Mark James, Technical Director for ESET
Cybercrime is often much more accessible to organisations than physical crime and we absolutely need to improve our fight against it. We need to start at the grass roots, and businesses and individuals have to be more aware that any data - however unimportant it may seem - is valuable to someone. To increase this awareness the Government and leading IT enterprises have a responsibility to be more involved in sharing their knowledge and educating others. But this is a complex problem - not only does it require education, but a change in the laws when it comes to punishing those involved."
Paul Everitt, chief executive of ADS, trade organisation for the aerospace, defence, security and space industries
Today's NAO report reveals good progress has been made with the delivery of the Government's Cyber Security Strategy. However, with cyber-crime an intangible but very real risk, there is more work to be done to protect British business.
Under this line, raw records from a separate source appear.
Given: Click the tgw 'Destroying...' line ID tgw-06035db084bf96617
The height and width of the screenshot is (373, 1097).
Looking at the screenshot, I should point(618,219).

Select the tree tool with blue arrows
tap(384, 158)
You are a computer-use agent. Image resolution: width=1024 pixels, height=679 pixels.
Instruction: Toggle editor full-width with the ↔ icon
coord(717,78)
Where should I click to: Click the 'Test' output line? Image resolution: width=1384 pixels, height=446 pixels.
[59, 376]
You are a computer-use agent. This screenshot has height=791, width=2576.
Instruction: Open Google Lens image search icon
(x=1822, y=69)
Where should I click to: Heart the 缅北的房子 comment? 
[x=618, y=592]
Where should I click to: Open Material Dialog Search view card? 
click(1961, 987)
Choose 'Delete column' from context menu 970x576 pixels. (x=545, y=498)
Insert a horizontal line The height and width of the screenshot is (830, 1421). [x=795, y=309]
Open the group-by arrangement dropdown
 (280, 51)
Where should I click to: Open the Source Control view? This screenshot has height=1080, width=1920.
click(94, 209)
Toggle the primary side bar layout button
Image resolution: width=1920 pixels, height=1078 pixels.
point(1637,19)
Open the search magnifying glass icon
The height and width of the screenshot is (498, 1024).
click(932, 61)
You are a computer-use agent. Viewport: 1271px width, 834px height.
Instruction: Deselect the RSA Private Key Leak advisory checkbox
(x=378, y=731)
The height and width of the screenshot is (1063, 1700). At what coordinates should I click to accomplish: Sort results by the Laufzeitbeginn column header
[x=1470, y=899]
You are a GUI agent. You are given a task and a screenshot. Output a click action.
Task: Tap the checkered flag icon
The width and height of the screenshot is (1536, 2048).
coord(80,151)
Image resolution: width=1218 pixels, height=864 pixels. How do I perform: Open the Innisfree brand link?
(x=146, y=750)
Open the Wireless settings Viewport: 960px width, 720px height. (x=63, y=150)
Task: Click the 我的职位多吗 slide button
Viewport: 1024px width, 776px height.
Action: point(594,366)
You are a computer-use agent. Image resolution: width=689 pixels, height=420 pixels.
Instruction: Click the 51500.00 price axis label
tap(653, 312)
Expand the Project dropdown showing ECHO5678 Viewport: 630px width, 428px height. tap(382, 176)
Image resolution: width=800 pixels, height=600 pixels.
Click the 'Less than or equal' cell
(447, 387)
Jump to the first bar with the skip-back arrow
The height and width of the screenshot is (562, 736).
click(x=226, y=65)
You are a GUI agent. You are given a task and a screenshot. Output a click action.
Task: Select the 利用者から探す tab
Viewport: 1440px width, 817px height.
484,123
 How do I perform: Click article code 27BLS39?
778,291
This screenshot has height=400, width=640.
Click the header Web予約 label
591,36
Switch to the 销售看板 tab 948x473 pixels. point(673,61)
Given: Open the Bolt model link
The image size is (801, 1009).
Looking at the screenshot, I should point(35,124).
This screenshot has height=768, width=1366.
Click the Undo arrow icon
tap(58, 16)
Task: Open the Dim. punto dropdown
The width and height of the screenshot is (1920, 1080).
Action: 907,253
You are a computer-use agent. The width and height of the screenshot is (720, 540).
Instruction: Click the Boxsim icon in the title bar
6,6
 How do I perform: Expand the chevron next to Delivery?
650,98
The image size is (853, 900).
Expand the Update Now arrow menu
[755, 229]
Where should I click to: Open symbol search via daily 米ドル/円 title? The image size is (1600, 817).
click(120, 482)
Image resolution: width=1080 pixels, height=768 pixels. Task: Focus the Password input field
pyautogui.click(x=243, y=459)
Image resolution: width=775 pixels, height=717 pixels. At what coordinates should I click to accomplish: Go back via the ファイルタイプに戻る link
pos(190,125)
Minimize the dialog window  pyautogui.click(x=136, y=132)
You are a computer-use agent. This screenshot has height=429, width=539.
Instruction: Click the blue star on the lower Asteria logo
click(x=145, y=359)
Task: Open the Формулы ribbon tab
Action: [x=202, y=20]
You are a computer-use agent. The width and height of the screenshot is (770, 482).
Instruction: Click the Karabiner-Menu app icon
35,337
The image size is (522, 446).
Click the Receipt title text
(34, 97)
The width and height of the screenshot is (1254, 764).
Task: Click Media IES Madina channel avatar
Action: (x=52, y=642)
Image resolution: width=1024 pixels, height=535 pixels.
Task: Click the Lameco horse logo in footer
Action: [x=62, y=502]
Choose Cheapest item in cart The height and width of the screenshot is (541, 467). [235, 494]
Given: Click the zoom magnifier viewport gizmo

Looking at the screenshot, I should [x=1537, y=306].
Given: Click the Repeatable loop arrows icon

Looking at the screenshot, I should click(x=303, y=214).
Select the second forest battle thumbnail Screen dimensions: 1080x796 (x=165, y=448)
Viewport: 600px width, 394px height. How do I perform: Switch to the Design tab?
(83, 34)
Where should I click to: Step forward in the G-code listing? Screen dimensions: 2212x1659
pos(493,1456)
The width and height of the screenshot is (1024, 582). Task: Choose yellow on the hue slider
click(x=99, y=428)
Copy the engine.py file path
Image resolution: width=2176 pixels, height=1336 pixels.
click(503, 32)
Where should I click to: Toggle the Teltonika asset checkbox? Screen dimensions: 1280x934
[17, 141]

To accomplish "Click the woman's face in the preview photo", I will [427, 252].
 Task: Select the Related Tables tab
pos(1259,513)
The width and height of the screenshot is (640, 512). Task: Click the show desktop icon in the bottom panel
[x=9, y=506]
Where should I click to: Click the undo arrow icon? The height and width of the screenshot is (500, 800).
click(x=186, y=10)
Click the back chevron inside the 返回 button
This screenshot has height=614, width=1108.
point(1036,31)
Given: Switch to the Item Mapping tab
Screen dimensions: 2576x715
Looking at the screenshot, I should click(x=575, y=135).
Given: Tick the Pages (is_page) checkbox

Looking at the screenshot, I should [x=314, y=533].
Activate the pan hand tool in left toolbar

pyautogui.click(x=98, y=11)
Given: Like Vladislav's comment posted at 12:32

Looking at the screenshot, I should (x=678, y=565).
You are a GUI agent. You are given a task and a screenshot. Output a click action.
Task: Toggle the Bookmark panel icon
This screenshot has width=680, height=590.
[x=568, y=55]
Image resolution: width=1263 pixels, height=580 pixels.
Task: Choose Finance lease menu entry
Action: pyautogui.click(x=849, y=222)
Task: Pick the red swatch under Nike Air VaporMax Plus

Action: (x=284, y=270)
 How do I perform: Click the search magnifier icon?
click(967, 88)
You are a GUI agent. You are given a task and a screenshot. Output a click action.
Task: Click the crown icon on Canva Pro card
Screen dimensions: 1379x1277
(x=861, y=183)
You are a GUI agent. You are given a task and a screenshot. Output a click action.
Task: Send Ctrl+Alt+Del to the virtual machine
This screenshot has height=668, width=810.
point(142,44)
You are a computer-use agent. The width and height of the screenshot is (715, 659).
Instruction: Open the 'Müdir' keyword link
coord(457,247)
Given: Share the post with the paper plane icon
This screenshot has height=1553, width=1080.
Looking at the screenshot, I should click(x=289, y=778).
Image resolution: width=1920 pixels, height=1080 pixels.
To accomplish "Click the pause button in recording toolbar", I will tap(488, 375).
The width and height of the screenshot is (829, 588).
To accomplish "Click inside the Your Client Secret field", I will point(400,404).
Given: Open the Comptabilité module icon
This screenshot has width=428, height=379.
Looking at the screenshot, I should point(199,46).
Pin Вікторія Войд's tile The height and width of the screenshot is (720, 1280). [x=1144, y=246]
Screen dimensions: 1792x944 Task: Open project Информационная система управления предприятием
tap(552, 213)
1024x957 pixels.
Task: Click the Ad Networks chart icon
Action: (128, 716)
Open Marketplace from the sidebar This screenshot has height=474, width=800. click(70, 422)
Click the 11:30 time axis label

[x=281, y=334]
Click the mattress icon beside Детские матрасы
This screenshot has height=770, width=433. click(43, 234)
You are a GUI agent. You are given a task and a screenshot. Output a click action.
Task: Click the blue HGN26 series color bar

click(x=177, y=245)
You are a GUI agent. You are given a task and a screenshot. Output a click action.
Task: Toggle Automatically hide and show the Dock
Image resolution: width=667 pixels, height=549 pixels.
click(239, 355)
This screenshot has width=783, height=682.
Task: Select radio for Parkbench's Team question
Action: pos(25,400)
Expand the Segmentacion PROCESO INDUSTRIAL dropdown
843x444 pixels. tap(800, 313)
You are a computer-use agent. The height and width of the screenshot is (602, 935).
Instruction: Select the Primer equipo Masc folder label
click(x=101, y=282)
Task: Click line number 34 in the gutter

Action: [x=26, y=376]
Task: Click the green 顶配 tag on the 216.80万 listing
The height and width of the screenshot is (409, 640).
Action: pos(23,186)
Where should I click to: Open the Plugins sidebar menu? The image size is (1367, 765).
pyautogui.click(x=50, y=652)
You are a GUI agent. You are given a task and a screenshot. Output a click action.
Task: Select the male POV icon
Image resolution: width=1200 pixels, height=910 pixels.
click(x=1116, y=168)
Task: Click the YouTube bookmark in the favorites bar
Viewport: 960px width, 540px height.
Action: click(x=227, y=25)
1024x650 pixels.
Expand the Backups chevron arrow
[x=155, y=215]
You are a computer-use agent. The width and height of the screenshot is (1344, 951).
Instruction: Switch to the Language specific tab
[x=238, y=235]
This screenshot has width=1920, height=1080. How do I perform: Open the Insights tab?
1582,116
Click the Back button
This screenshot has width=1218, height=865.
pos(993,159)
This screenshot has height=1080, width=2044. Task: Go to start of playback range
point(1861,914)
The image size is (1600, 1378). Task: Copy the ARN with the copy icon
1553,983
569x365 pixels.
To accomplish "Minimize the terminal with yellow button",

The report shows greater resource and a greater number of skilled workers will be needed to continue the UK's fight against cyber-crime in the future and suggests more needs to be done to encourage young people to consider a career in a sector which delivers great value to both UK government and business. ADS represents British business with high technology and advanced manufacturing capabilities across several key UK sectors and we know that ultimately the threat of IPR theft, reputation destruction and supply chain breach from cyber-crime could jeopardise long term revenue streams, economic growth and the UK's GDP recovery.